#### Goal:
Copy the stretch from "client = bigquery.Client(project=project_id)" through "dataset = bigquery.Dataset(dataset_id)" from the BigQuery vector search notebook, word for word.
— begin Selected excerpt —
## BigQuery Vector Search with Clay v1.5 embeddings for NAIP
- ### Author: Biplov Bhandari

- ### Last Modified: December 6, 2025

- ### Description:
  This notebook demonstrates how to ingest geospatial embeddings hosted on AWS S3 into the Google Cloud ecosystem. It covers syncing data to Google Cloud Storage (GCS), loading Parquet files into BigQuery, and building a Vector Index (IVF) for semantic search.

## ⚠️ Cost Warning
Running this notebook may incur costs for the usuage of the following (Google) Cloud services.

- **Google Cloud Storage (GCS)**
- **BigQuery Storage**
- **BigQuery Compute**
- **AWS S3 (no cost)**

**Recommendation**: Delete the GCS bucket and BigQuery dataset after finishing the demo to avoid ongoing storage charges.

## Implementation

In [None]:
# @title 1. Setup & Authentication
from google.colab import auth
auth.authenticate_user()

# Define your variables here
# "your-cloud-project-id"
project_id = "biplov-gde-project" # @param {type:"string"}
bucket_name = "clay-embeddings-v1-test" # @param {type:"string"}
region = "US" # @param {type:"string"}

# Data parameters
state = "wa"
year = 2021
mount_dir = f"mounted_{bucket_name}"

# BigQuery Table IDs
staging_table_id = f"{project_id}.naip_embeddings.raw_embeddings"
prod_table_id = f"{project_id}.naip_embeddings.embeddings"

print(f"Authenticated. Project: {project_id}, Bucket: {bucket_name}")

Authenticated. Project: biplov-gde-project, Bucket: clay-embeddings-v1-test


In [None]:
# @title 2. Install Dependencies (AWS CLI & GCS Fuse)
%%bash
# Install AWS CLI
pip install awscli -q

# Install GCS Fuse (if not present)
export GCSFUSE_REPO=gcsfuse-`lsb_release -c -s`
echo "deb https://packages.cloud.google.com/apt $GCSFUSE_REPO main" | sudo tee /etc/apt/sources.list.d/gcsfuse.list
curl https://packages.cloud.google.com/apt/doc/apt-key.gpg | sudo apt-key add -
sudo apt-get update -q
sudo apt-get install gcsfuse -q

In [None]:
# @title 3. Create Bucket and Mount GCS
import os

# Create the bucket if it doesn't exist
!gcloud storage buckets create gs://$bucket_name --project=$project_id --location=$region --uniform-bucket-level-access || echo "Bucket might already exist, skipping creation."

# Create the local mount directory
if not os.path.exists(mount_dir):
    os.makedirs(mount_dir)

# Mount the bucket using gcsfuse
!gcsfuse $bucket_name $mount_dir

In [None]:
# @title 4. Download Data from Source Cooperative
# We use --no-sign-request because the S3 bucket is public
!aws s3 sync --no-sign-request s3://us-west-2.opendata.source.coop/clay/clay-v1-5-naip-2/$state/$year ./$mount_dir/naip_$state\_$year

In [None]:
# @title 5. Create BigQuery Dataset
from google.cloud import bigquery

client = bigquery.Client(project=project_id)
# dataset_id = f"{project_id}.naip_embeddings"
dataset_id = ".".join(staging_table_id.split(".")[:-1])

dataset = bigquery.Dataset(dataset_id)
— end Selected excerpt —
— begin Raw data —
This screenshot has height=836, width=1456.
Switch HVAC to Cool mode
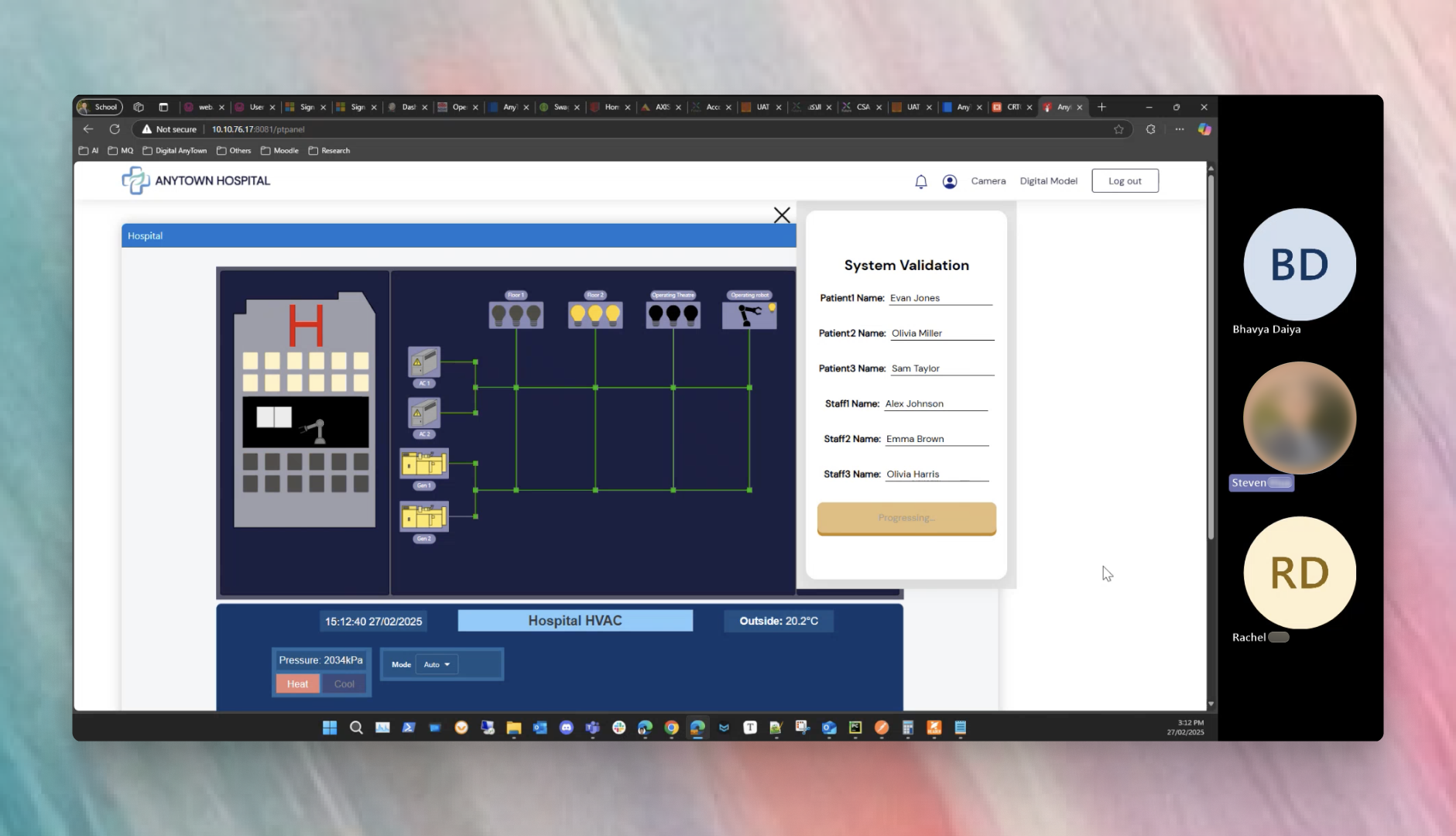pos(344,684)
— end Raw data —
— begin Raw data —
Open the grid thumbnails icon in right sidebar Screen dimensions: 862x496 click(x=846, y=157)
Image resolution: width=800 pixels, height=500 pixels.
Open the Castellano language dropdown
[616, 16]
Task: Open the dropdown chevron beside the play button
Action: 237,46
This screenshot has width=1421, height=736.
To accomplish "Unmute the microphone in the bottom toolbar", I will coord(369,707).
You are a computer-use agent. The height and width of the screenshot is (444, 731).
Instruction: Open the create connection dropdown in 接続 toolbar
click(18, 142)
— end Raw data —
#### Exercise solution:
client = bigquery.Client(project=project_id)
# dataset_id = f"{project_id}.naip_embeddings"
dataset_id = ".".join(staging_table_id.split(".")[:-1])

dataset = bigquery.Dataset(dataset_id)